(Recorded data)

::::::::

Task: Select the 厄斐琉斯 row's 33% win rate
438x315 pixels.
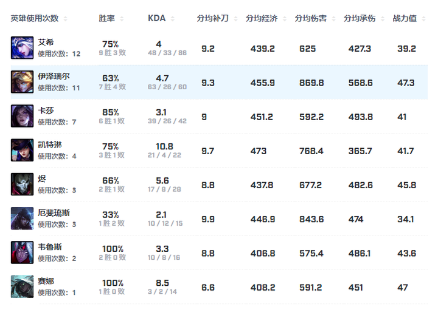Action: [111, 215]
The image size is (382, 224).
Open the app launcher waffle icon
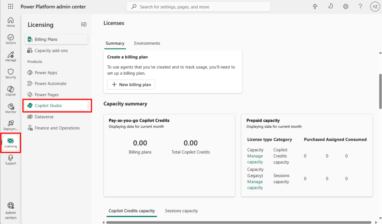[10, 7]
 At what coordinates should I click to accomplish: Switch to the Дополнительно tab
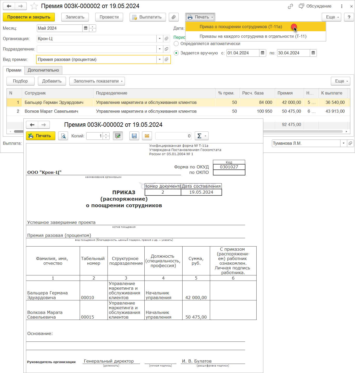(43, 70)
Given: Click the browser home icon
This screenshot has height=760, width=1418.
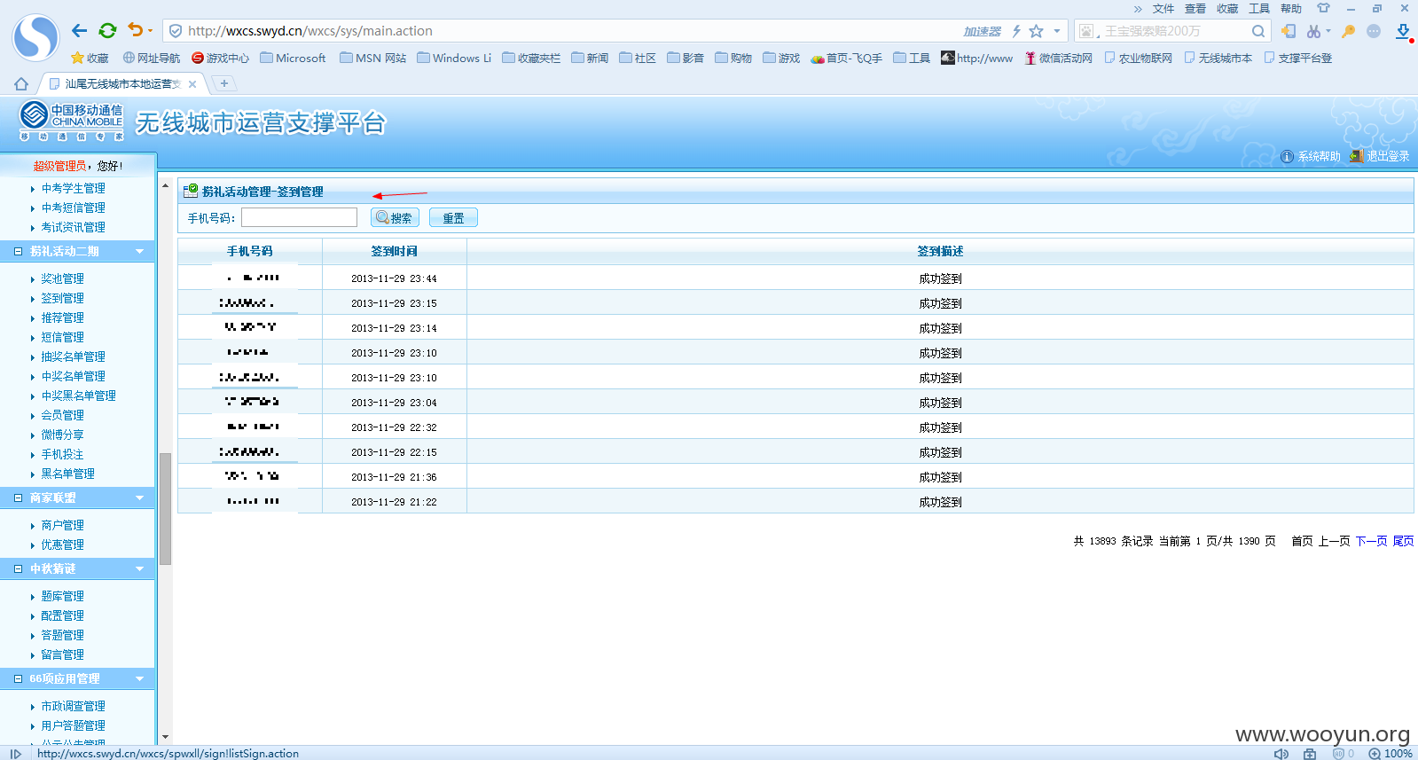Looking at the screenshot, I should 21,83.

::::::::

Copy out every line of the material above word for word, leaving out the pictures.

Task: Select the 厄斐琉斯 row's 33% win rate
438x315 pixels.
Action: [111, 215]
The image size is (382, 224).
Open the app launcher waffle icon
[10, 7]
 At what coordinates should I click to accomplish: Switch to the Дополнительно tab
(43, 70)
Given: Click the browser home icon
This screenshot has height=760, width=1418.
Looking at the screenshot, I should 21,83.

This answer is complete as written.